### Problem to work on
Print nothing except the line holding "Click the Save and Run button" and the lines that come after it in the material below, and leave the pictures out.

### Dataset entries
/---

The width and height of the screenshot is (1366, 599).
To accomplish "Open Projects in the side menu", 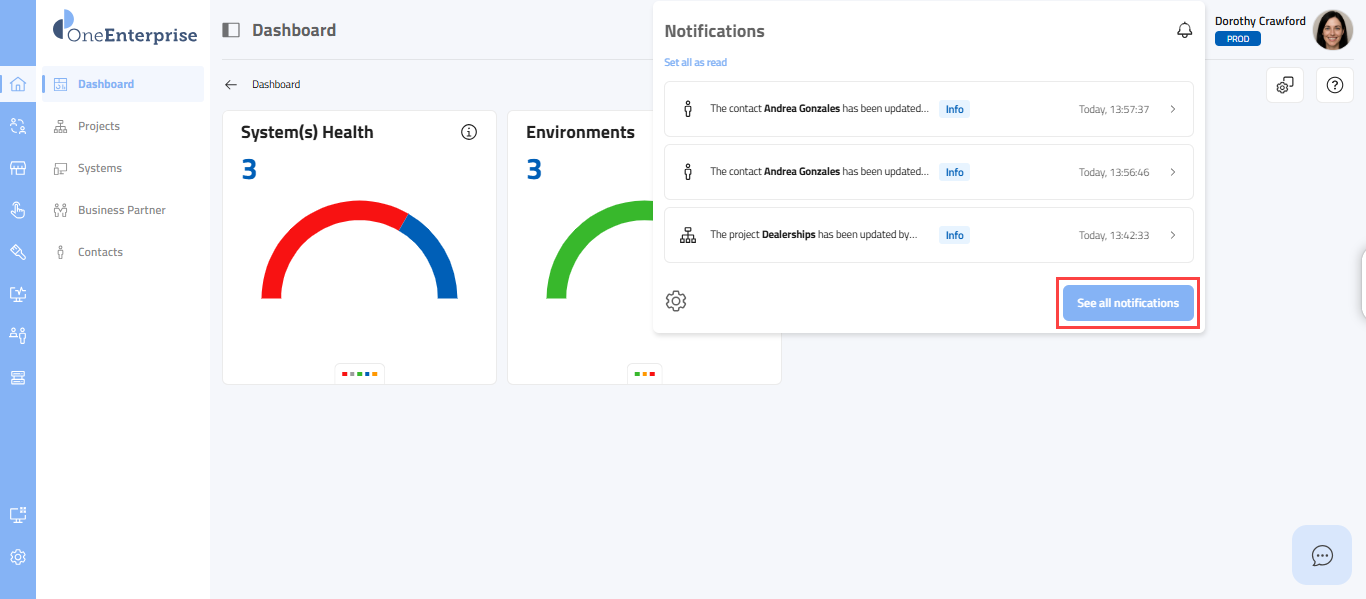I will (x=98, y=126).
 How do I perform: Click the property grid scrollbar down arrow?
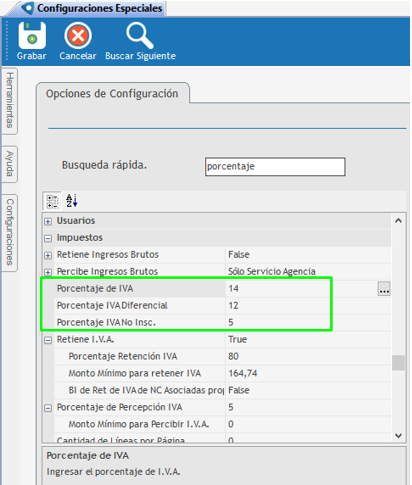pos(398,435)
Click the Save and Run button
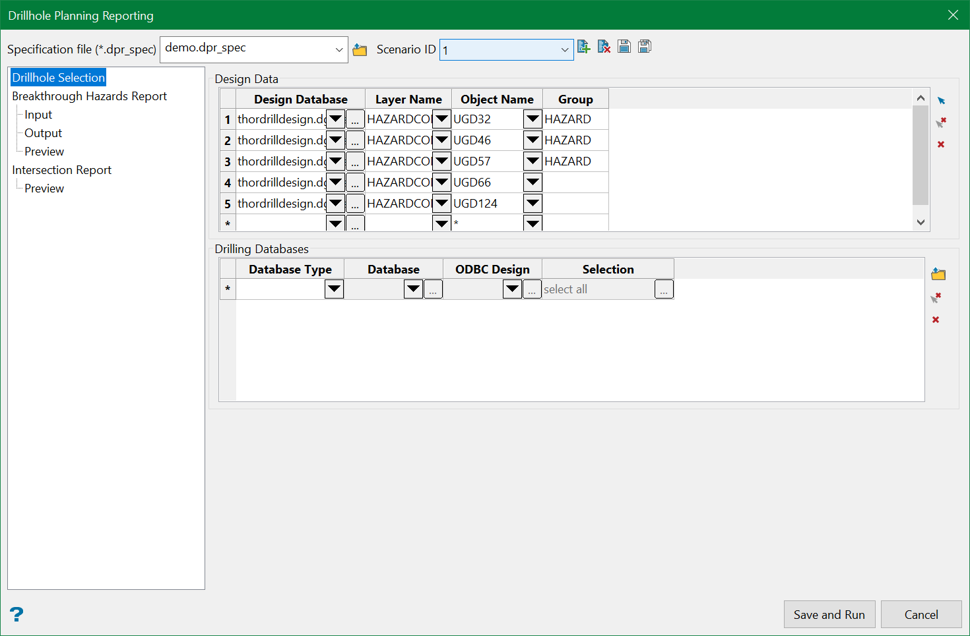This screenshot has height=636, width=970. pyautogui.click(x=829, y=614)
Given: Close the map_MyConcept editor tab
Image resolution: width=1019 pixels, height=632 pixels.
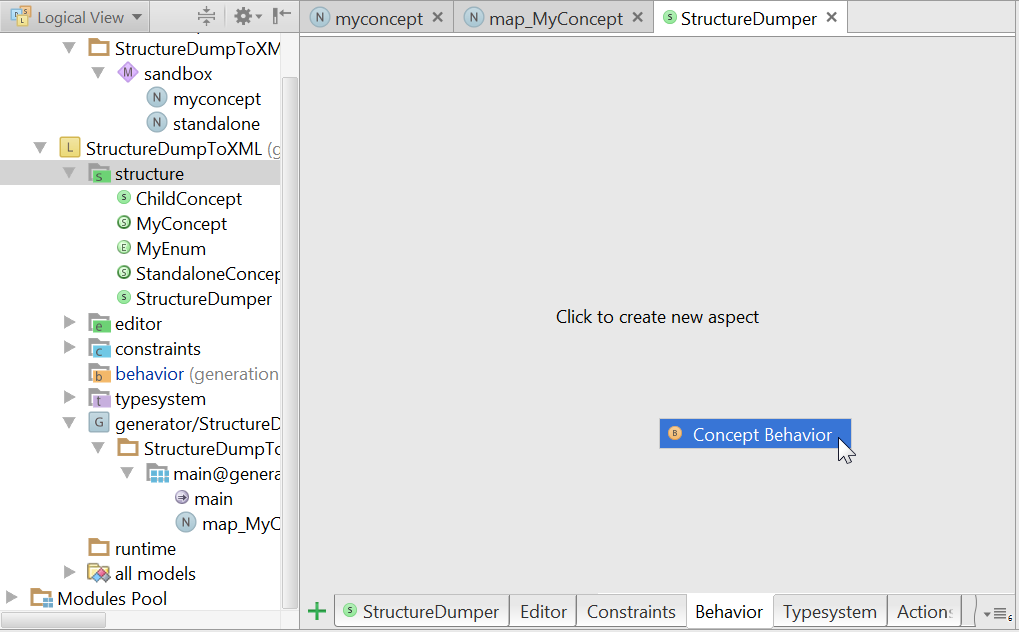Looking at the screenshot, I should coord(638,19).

\---

### Task answer
Click the Save and Run button
This screenshot has height=636, width=970. pyautogui.click(x=829, y=614)
Given: Close the map_MyConcept editor tab
Image resolution: width=1019 pixels, height=632 pixels.
Looking at the screenshot, I should coord(638,19).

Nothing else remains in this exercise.